What you are asked to do: Switch every instance of "Image resolution" in the records below to "Display resolution", leaving the rest of each line unchanged.

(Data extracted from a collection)

....................

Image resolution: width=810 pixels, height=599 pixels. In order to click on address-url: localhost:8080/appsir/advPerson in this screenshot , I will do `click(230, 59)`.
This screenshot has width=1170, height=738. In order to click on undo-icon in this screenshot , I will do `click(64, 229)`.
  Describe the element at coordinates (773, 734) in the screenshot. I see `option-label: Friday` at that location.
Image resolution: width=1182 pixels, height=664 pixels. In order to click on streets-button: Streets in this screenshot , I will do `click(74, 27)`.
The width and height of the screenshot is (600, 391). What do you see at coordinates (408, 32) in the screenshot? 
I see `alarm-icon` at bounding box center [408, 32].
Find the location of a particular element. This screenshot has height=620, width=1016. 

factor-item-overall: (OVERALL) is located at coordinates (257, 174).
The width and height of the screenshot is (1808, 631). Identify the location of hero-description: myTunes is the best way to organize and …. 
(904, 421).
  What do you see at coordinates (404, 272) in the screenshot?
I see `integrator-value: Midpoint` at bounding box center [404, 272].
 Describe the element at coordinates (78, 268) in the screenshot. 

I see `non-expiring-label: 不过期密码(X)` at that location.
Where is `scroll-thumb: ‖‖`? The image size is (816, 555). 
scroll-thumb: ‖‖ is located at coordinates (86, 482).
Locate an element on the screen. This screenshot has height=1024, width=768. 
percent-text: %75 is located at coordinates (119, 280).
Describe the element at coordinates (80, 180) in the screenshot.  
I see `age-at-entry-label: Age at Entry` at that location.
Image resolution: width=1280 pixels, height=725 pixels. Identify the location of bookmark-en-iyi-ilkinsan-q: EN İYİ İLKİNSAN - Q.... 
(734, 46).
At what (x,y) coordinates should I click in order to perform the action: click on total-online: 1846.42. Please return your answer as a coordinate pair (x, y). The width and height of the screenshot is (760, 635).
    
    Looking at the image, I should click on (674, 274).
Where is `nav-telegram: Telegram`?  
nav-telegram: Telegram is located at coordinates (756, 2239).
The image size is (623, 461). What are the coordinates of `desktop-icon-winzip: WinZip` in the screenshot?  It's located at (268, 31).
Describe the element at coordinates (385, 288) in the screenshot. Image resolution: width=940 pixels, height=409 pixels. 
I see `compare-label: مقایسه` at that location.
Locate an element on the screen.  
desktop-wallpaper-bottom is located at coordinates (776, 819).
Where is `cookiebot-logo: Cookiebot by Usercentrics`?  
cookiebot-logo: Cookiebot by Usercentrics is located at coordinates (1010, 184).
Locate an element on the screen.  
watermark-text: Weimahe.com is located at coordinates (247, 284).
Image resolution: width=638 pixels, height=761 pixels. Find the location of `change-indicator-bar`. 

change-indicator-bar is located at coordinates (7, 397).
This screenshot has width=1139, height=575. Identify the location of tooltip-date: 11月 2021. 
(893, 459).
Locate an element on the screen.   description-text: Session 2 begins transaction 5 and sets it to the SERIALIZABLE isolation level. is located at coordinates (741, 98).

....................

Result of the task:
Display resolution: width=810 pixels, height=599 pixels. In order to click on address-url: localhost:8080/appsir/advPerson in this screenshot , I will do `click(230, 59)`.
This screenshot has width=1170, height=738. In order to click on undo-icon in this screenshot , I will do `click(64, 229)`.
  Describe the element at coordinates (773, 734) in the screenshot. I see `option-label: Friday` at that location.
Display resolution: width=1182 pixels, height=664 pixels. In order to click on streets-button: Streets in this screenshot , I will do `click(74, 27)`.
The width and height of the screenshot is (600, 391). What do you see at coordinates (408, 32) in the screenshot? 
I see `alarm-icon` at bounding box center [408, 32].
Find the location of a particular element. This screenshot has height=620, width=1016. 

factor-item-overall: (OVERALL) is located at coordinates (257, 174).
The width and height of the screenshot is (1808, 631). Identify the location of hero-description: myTunes is the best way to organize and …. 
(904, 421).
  What do you see at coordinates (404, 272) in the screenshot?
I see `integrator-value: Midpoint` at bounding box center [404, 272].
 Describe the element at coordinates (78, 268) in the screenshot. 

I see `non-expiring-label: 不过期密码(X)` at that location.
Where is `scroll-thumb: ‖‖`? The image size is (816, 555). 
scroll-thumb: ‖‖ is located at coordinates (86, 482).
Locate an element on the screen. This screenshot has height=1024, width=768. 
percent-text: %75 is located at coordinates (119, 280).
Describe the element at coordinates (80, 180) in the screenshot.  
I see `age-at-entry-label: Age at Entry` at that location.
Display resolution: width=1280 pixels, height=725 pixels. Identify the location of bookmark-en-iyi-ilkinsan-q: EN İYİ İLKİNSAN - Q.... 
(734, 46).
At what (x,y) coordinates should I click in order to perform the action: click on total-online: 1846.42. Please return your answer as a coordinate pair (x, y). The width and height of the screenshot is (760, 635).
    
    Looking at the image, I should click on (674, 274).
Where is `nav-telegram: Telegram`?  
nav-telegram: Telegram is located at coordinates (756, 2239).
The image size is (623, 461). What are the coordinates of `desktop-icon-winzip: WinZip` in the screenshot?  It's located at (268, 31).
Describe the element at coordinates (385, 288) in the screenshot. Display resolution: width=940 pixels, height=409 pixels. 
I see `compare-label: مقایسه` at that location.
Locate an element on the screen.  
desktop-wallpaper-bottom is located at coordinates (776, 819).
Where is `cookiebot-logo: Cookiebot by Usercentrics`?  
cookiebot-logo: Cookiebot by Usercentrics is located at coordinates (1010, 184).
Locate an element on the screen.  
watermark-text: Weimahe.com is located at coordinates (247, 284).
Display resolution: width=638 pixels, height=761 pixels. Find the location of `change-indicator-bar`. 

change-indicator-bar is located at coordinates (7, 397).
This screenshot has width=1139, height=575. Identify the location of tooltip-date: 11月 2021. 
(893, 459).
Locate an element on the screen.   description-text: Session 2 begins transaction 5 and sets it to the SERIALIZABLE isolation level. is located at coordinates (741, 98).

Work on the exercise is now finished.